Neuroarquitetura
Neuroarquitetura em apartamentos de Balneário Camboriú
Por Demê Arquitetura · Atualizado em 11/09/2026
Resposta direta
Em apartamentos de Balneário Camboriú, a neuroarquitetura orienta decisões sobre entrada de luz natural, controle de ofuscamento pela reflexão do mar, temperatura de cor da iluminação artificial, acústica entre pavimentos e escolha de materiais. O objetivo é reduzir estímulos indesejados e organizar os ambientes conforme o uso real de cada hora do dia.
O contexto de uma torre no litoral
Apartamentos frente-mar recebem luz intensa e refletida, o que muda a percepção de cor e pode gerar ofuscamento em horários específicos. Unidades voltadas para o miolo urbano lidam com o oposto: menos luz direta e mais ruído de avenida.
Ler essas condições antes de definir layout evita corrigir depois com cortina, película ou luminária extra o que poderia ser resolvido na planta.

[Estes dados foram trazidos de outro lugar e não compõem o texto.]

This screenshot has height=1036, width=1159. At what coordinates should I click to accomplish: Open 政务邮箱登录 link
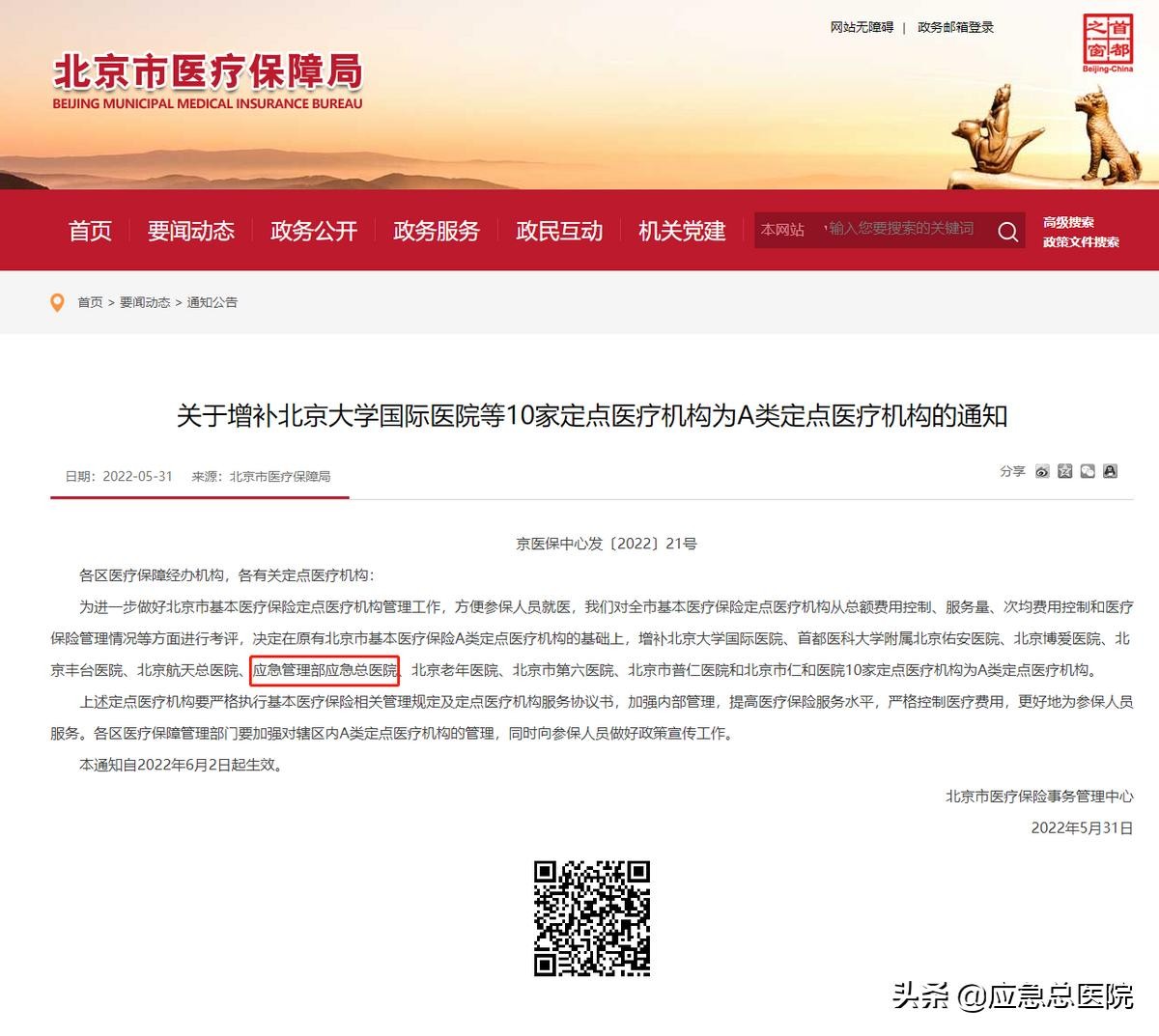[955, 27]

Variáveis que mais pesam no litoral catarinense
- Orientação solar e horários de uso de cada ambiente.
- Controle de ofuscamento e camadas de cortina ou brise.
- Temperatura de cor separada por uso: trabalho, refeição, descanso.
- Acústica entre unidades, elevadores e áreas técnicas.
- Materiais compatíveis com maresia e umidade.
- Circulação previsível em plantas compactas.
Onde essa leitura entra no projeto
Na Demê, a frente de neuroarquitetura é conduzida por Andrielli Niero e entra junto com as primeiras decisões de layout e iluminação — não como camada final. É uma ferramenta de projeto e não substitui orientação de saúde.